DOCUMENT SEGMENT:
== Segment start ==
Early Stopping Strategies for FL

3 minutes

Early Stopping Strategies for Federated Learning

What is early stopping?

Early stopping is a neural network training technique that maximises the generalisability of a trained model during the training process. It is one of the classical regularisation methods in deep learning. It is also commonly used in combination with model checkpointing – a technique to save snapshots of the model during the training process.

Examples of early stopping

The strategies for early stopping fall into two broad classes:

  1. When validation error exceeds threshold. For example, training is stopped when the current validation error is higher than that previously checked.
  2. When a prespecified number of intervals (e.g. epochs, validation checks, etc…) have elapsed. Sometimes referred as ‘patience’, this strategy stops the neural network training when the validation error has been increasing or not reducing over a prespecified number of successive checks.


Why is early stopping important?

In neural network training, we want to obtain a network with the optimal generalisable performance. If the neural network is trained for too long, the network tends to learn the noise that is specific to the dataset. This is the so-called overfitting or overtraining phenomenon of neural network training. A symptom of this is when the variance – which is the amount that the model output varies with dataset – is greatest when overfitting because the noise varies between datasets.

Overfitting is best illustrated by the sketch below.

Sketch of idealised training and validation curves.

Sketch of idealised training and validation curves.
== Segment end ==
EXERCISE OBJECTIVE: Summarize the text on early stopping in three sentences.

PROVIDED MATERIAL:
== Segment start ==
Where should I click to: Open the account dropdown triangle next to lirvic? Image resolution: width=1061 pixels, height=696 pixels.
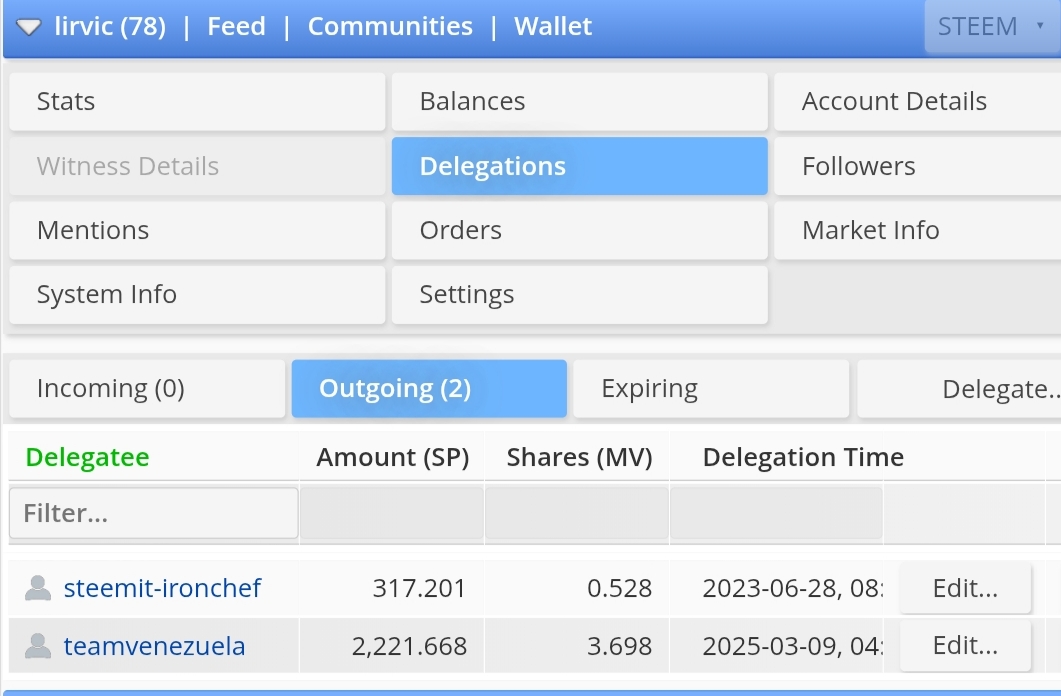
== Segment end ==
TASK ANSWER: Early stopping is a classical regularization technique in deep learning that maximizes a trained model's generalizability during training, and it is often used with model checkpointing, which saves snapshots of the model as training proceeds. Its strategies fall into two broad classes: stopping when the validation error exceeds a threshold, such as being higher than at the previous check, or stopping, under what is sometimes called "patience," when the validation error has risen or failed to fall over a prespecified number of successive checks. It matters because a network trained for too long tends to learn noise specific to its dataset, which is the overfitting or overtraining phenomenon.